The Prisoner’s Dilemma in Business
Perhaps you’ve heard of the term “Prisoner’s Dilemma”, but maybe not in relation to a business environment. Find out about the prisoner’s dilemma, the iterated prisoner’s dilemma, and how to link them to stakeholder management.
In social psychology, a small hypothetical story is used to point out a situation that occurs quite often in our daily lives, not in the least at work. The story goes as follows. Two bank robbers manage to steal a hefty sum of money from a bank and are able to hide the loot before the cops capture them both.
The police don’t have that much to go on, since they have the bank robbers, but not the money. The robbers are held for questioning in separate cells. Then the police questioner plays a devious game on them.
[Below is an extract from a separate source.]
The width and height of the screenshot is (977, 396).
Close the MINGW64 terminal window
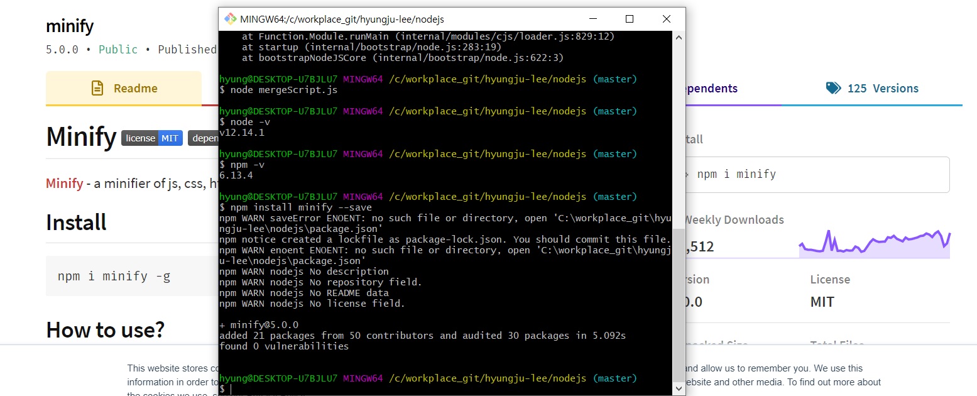pyautogui.click(x=667, y=19)
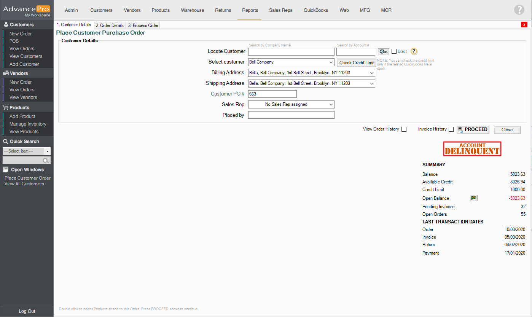Open the Warehouse menu

[192, 10]
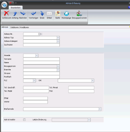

Both are proposed that if they tell on their mate, and their mate does not, they go free immediately and their co-robber will be imprisoned for 20 years. If both tell on each other, their prison sentence will be short but substantial, 5 years. And if neither one turns their back on the other, the evidence is mostly circumstantial and they will both have to serve 1 year in prison.
The prisoner’s dilemma is then, will I cooperate with my friend, or will I defect and try and save my hide — with the risk attached that my friend does the same? What if I cooperate, and my friend defects? That would be really terrible! What are the odds? There is no real solution to this dilemma.
At work, you might encounter the prisoner’s dilemma as a manager, for instance, when there is an organizational overhaul taking place. When the budgets are to be (re-)distributed, do you go for what’s good for the company, or do you go for what’s good for your department? Do you cooperate with other managers, or do you defect and hope they won’t do the same?
A one-time prisoner’s dilemma is a truly nerve-wracking predicament. Things change, however, if you face the same prisoner’s dilemma over and over again. Think, for instance, of the stakeholders of a product that you make.
In a modern environment, you probably work in iterations — like Scrum Sprints of…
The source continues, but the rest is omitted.